It has been a rough year in Denver.

The Nuggets have badly underachieved with a record of 20-33 at the All-Star break, and their play has been so embarrassing that head coach Brian Shaw has thrown out the possibility that his players have been trying to lose games and admitted to reading books about millennials in order to better connect with his players.

It’s almost a miracle Shaw has made it this far, but Nuggets management seems to want to give the second-year coach a chance after his first year was marred by injuries. So instead of canning Shaw and getting a new coach in to try and win with this group, the next option is to shake up the roster and rebuild.

Denver has already made several trades this season, dealing center Timofey Mozgov to the Cleveland Cavaliers for two first-round draft picks and trading Nate Robinson to the Boston Celtics for Jameer Nelson. But the Nuggets likely aren’t done, and many of their players have come up in trade rumors. Grantland’s Zach Lowe led his trade deadline column with Denver’s predicament, and it seems likely at least one or more veterans will be moved. Lowe says the only player who is truly untouchable is Jusuf Nurkic, the promising rookie center who made Mozgov expendable.

So who could and should be moved on this Nuggets roster? Let’s take a look.

Ty Lawson: There are teams interested in Lawson, which makes perfect sense because he’s a talented 27-year-old point guard on a rather affordable contract. Even in this mess of a season, Lawson is averaging 16.9 points and 10.1 assists, putting him neck-and-neck with John Wall at the top of the league in assists per game. But while Lawson may not be completely untouchable, the Nuggets aren’t shopping him and have rebuffed the interested teams, according to Chris Dempsey of the Denver Post. It would take a whale of an offer for Denver to even consider moving the point guard, and rightfully so. Lawson is the best player on the team, and there’s no reason to get completely crazy at this deadline unless there’s an offer that can’t be refused.

Kenneth Faried: Faried isn’t being shopped either, but I’d be much more willing to listen to Faried offers than Lawson offers. After a big summer with Team USA, the Nuggets rewarded Faried with a four-year, $50 million extension. Denver’s reward? A mediocre season from Faried in which he has shown little improvement. In fact, his offense has regressed and his defense remains not all that impactful. There are some complications with his salary because he’s still on his rookie deal and his extension doesn’t kick in until next year, but that can be worked around.
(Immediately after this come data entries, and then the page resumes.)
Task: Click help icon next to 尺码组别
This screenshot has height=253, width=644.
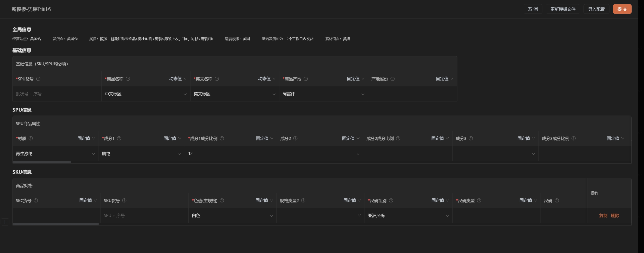Action: click(x=391, y=201)
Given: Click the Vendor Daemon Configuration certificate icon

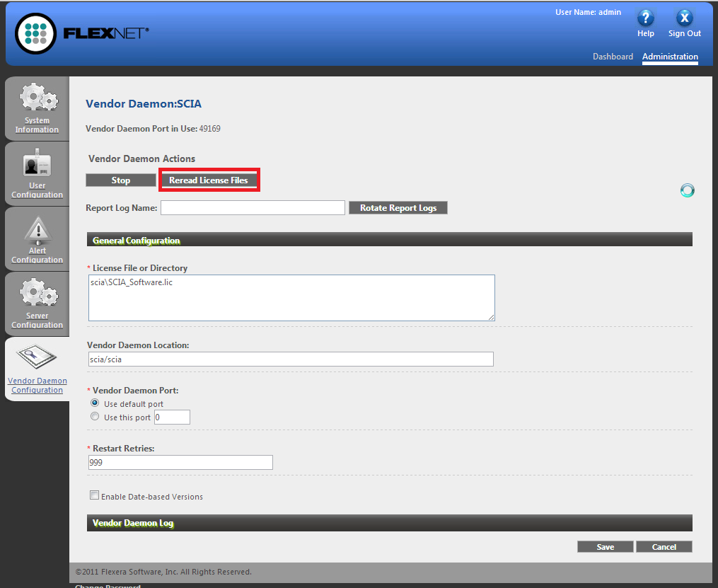Looking at the screenshot, I should pyautogui.click(x=37, y=357).
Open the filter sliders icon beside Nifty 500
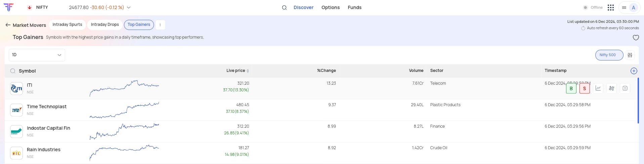 click(x=630, y=55)
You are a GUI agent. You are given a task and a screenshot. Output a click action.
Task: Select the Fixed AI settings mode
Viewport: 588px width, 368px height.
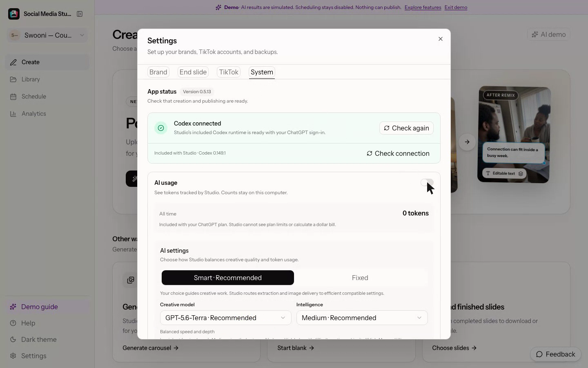360,278
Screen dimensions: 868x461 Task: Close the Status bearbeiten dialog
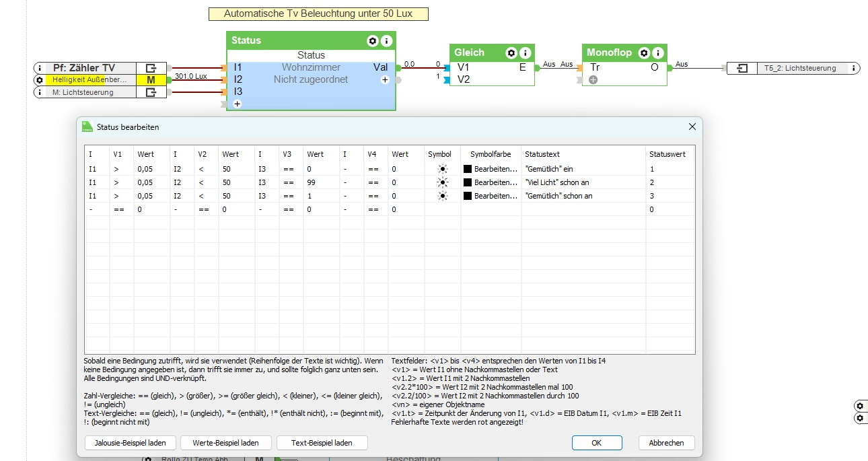pos(692,127)

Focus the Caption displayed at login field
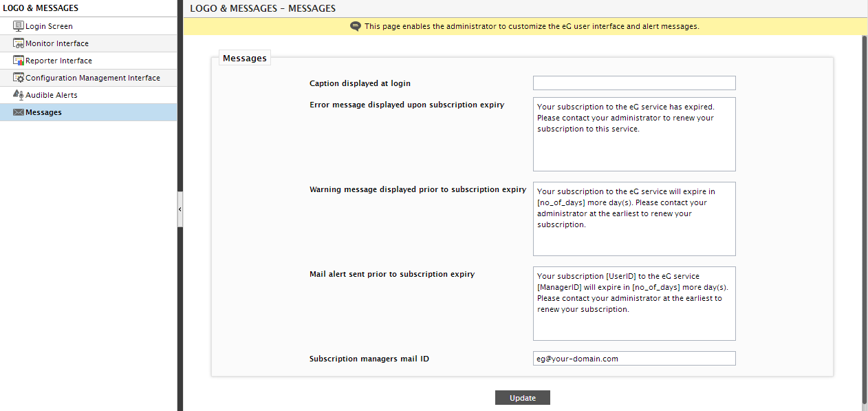634,83
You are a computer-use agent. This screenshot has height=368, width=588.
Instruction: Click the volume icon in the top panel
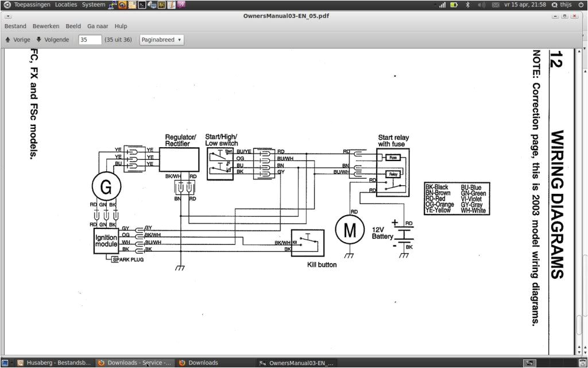click(482, 5)
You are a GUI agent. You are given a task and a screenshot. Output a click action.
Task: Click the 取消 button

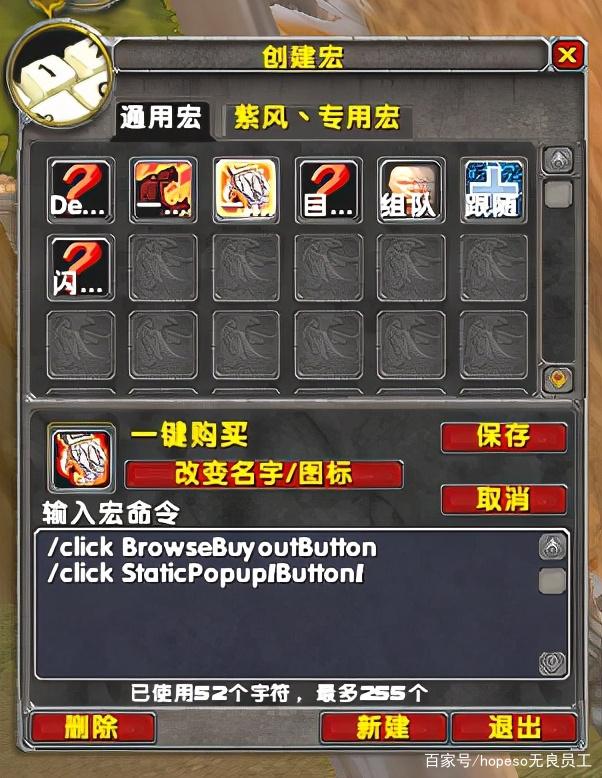503,499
I wouldn’t expect the power forward to be traded, but it wouldn’t be the worst idea in the world.

Arron Afflalo: The Nuggets brought back Afflalo in the offseason, trading youngster Evan Fournier and the draft rights to 56th pick Devyn Marble in order to acquire him. Afflalo had a career year with the Orlando Magic last season, but he has been dreadful this year. Afflalo is shooting just 33.7 percent from three and has been poor on the defensive end. But despite these struggles, the shooting guard could help contender in need of some scoring punch if he regains his form from last year.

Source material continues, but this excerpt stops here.